The reasons why you are seeking divorce depend on your individual emotions, expectations and experiences related to your marriage. The phrase simply means that you are convinced your marriage is past the point of saving.
This makes it significantly easier to be granted divorce than in the past, when the law required the petitioner to prove in court that their spouse had done something to destroy the relationship, such as infidelity or abandonment.
In an uncontested divorce, the spouses have already agreed on property division, and there are typically no children involved. Though the process is relatively brief, you still need to ensure that your property rights are being respected. A divorce lawyer can explain your rights and the process to you, and represent you in court.

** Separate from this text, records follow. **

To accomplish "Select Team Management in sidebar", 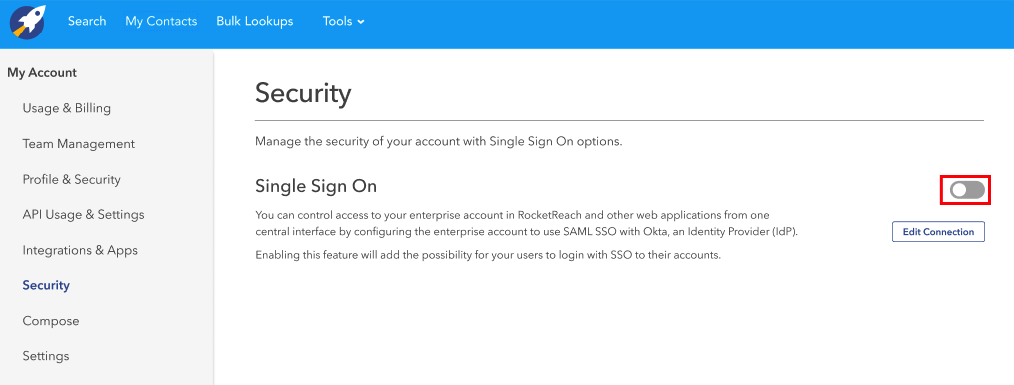I will tap(79, 144).
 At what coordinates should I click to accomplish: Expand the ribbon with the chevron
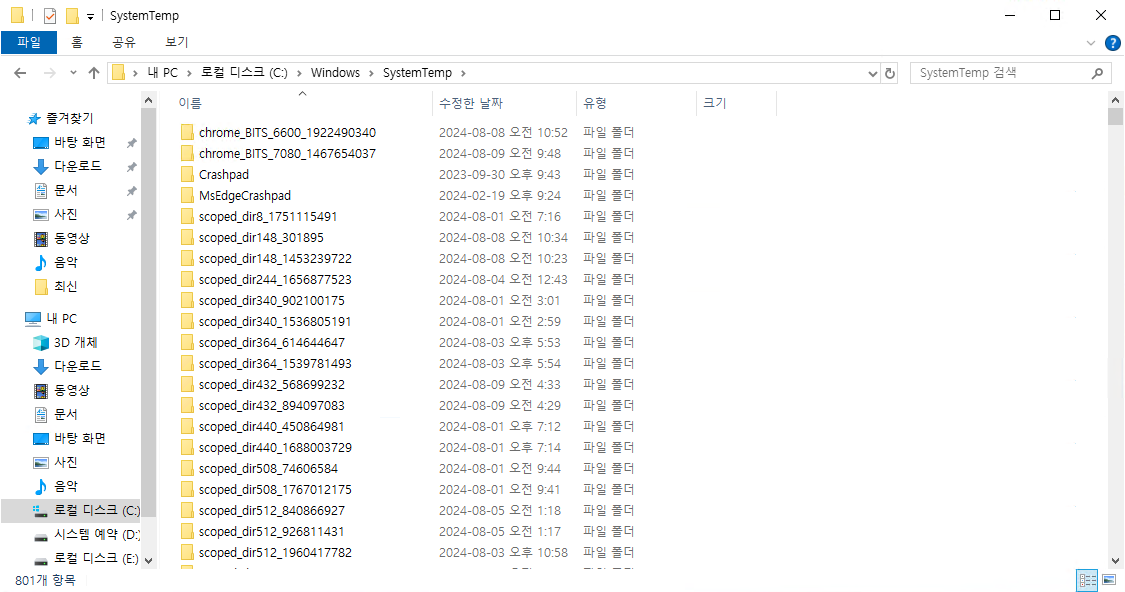coord(1091,43)
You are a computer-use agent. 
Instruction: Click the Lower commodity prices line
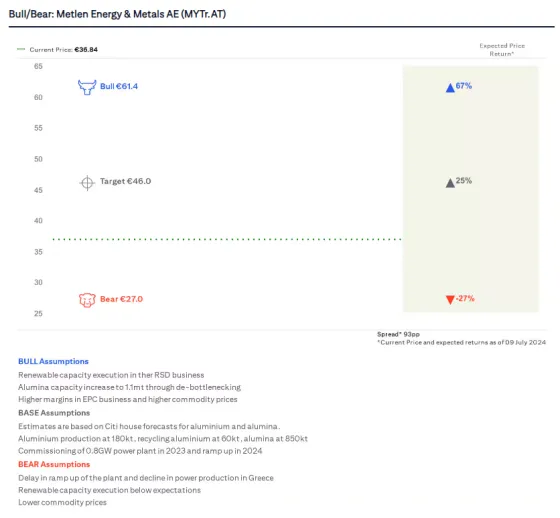62,502
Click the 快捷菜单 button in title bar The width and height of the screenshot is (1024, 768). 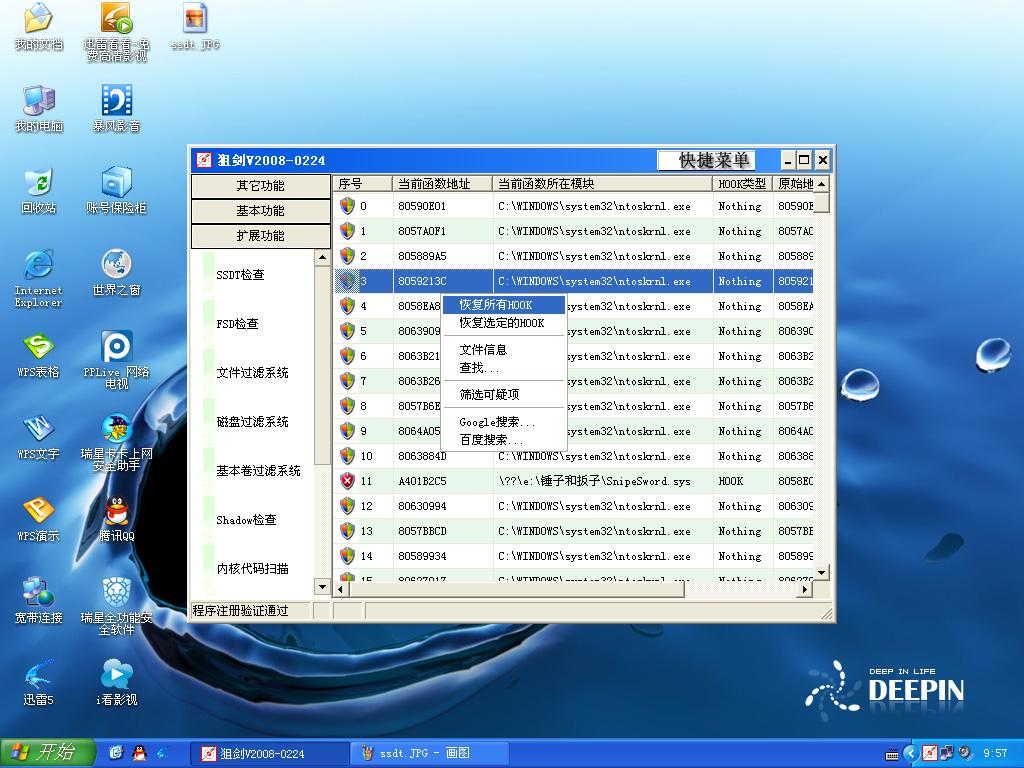[714, 160]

Their representation will make sure you know exactly what to expect, minimizing the risk you will have to revisit the order later on.
In the long run, an attorney’s assistance could save you significant time and money.
Like most states, Florida uses the equitable property division system. Getting divorced requires you and your spouse to divide your marital property between the two of you. The term “marital property” refers to all assets considered by law to belong to both spouses, including most objects and valuables acquired during the marriage, and assets owned prior to the marriage that have become commingled with the spouse’s property.
It is important to distinguish “equitable” from “equal” property division. You are not required to split your assets 50-50, which is often impractical, if not impossible. The law merely requires your property division order to be fair to both parties. This gives you and your spouse a great deal of space for creativity when it comes to preserving valuable assets, such as a family-owned business, and keeping them in one party’s hands.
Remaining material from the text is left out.